Orthopedic Coding Alert

Avoid SLAP and Bankart Repair Denials:

Don't Substitute Codes

A photographic record could be your answer to the nagging problem of receiving reimbursement for arthroscopic shoulder stabilization procedures. This is because these procedures have only unlisted codes that apply, and the visual evidence may be the only way to get paid.

Arthroscopic surgeons are frustrated with the current codes, says William Levine, MD, an orthopedic surgeon and the director of sports medicine at Columbia Presbyterian Hospital, NY. Levines coders use 29909 (unlisted procedure, arthroscopy) for SLAP repair (repair of the proximal biceps tendon) and Bankart repair (repair of the glenoid labrum). And as for documentation, Levine explains, I take photographs of every procedure. That way, when Levines coders are fighting battles with insurers, they have an actual picture to submit.

Note: One orthopedic expert recommends keeping the photos on file for seven years.

Many surgeons are adding photos to their documentation when they perform arthroscopic procedures, one reason being that its so easy to add a camera to the set-up. Orthopedists need to take time up front to document precisely, including the surgical notes and the diagnosis to support medical necessity in order to get reimbursed for procedures that have an unlisted or unspecified code assigned.

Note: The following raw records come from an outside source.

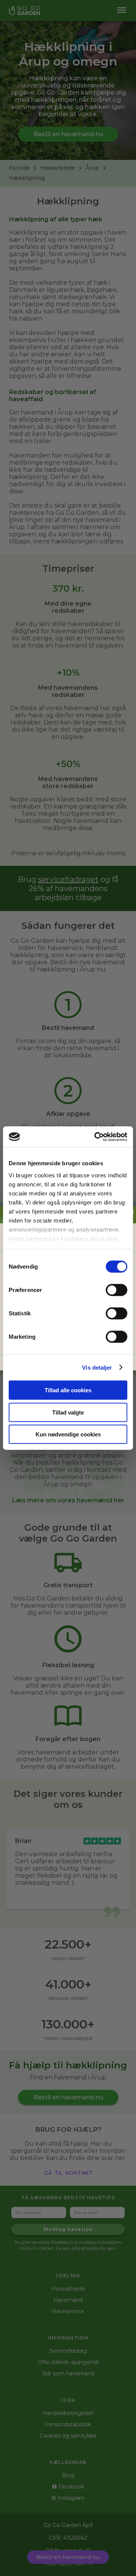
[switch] (116, 1290)
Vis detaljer (97, 1367)
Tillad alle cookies (68, 1390)
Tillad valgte (68, 1412)
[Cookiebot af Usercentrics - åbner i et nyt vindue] (96, 1136)
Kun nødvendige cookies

Open Code is Not a Substitute

Code 23455 (capsulorrhaphy, anterior; Putti-Platt procedure or Magnuson type operation, with labral repair [e.g., Bankart procedure]) is for shoulder stabilization, but it applies only to open procedures. Still, that code can be useful for comparative purposes, according to Susan Callaway-Stradley, CPC, CCS-P, an independent coding consultant in North Augusta, SC.

The important thing is not to tweak the code. You are inviting trouble, says Callaway-Stradley. Open procedure codes, such as 23455, should only be used when open procedures are performed. When a certain type of procedure category, such as arthroscopies, does not provide an adequate CPT code, it is not appropriate to pick the closest open procedure as a substitute. Not only does that contradict the basic premise of CPT coding but typically open procedures have higher values than their scope counterparts.

Although the editorial panel of the American Medical Association (AMA) charged with CPT code oversight can add a code, third-party payers assign a dollar value to each one. In the interim, comparisons with open procedures can help coders inform insurers that they are getting good value, whatever price they settle on for the unlisted procedures.

For example, in a 1998 study comparing open and arthroscopic Bankart procedures, F. Alan Barber, MD, of the Plano Orthopedic and Sports Medicine Center, Plano, TX, found total fees (including anesthesia and facility) were nearly 22 percent less for the arthroscopic than for the open procedure: Thats $4,474 compared with $6,062.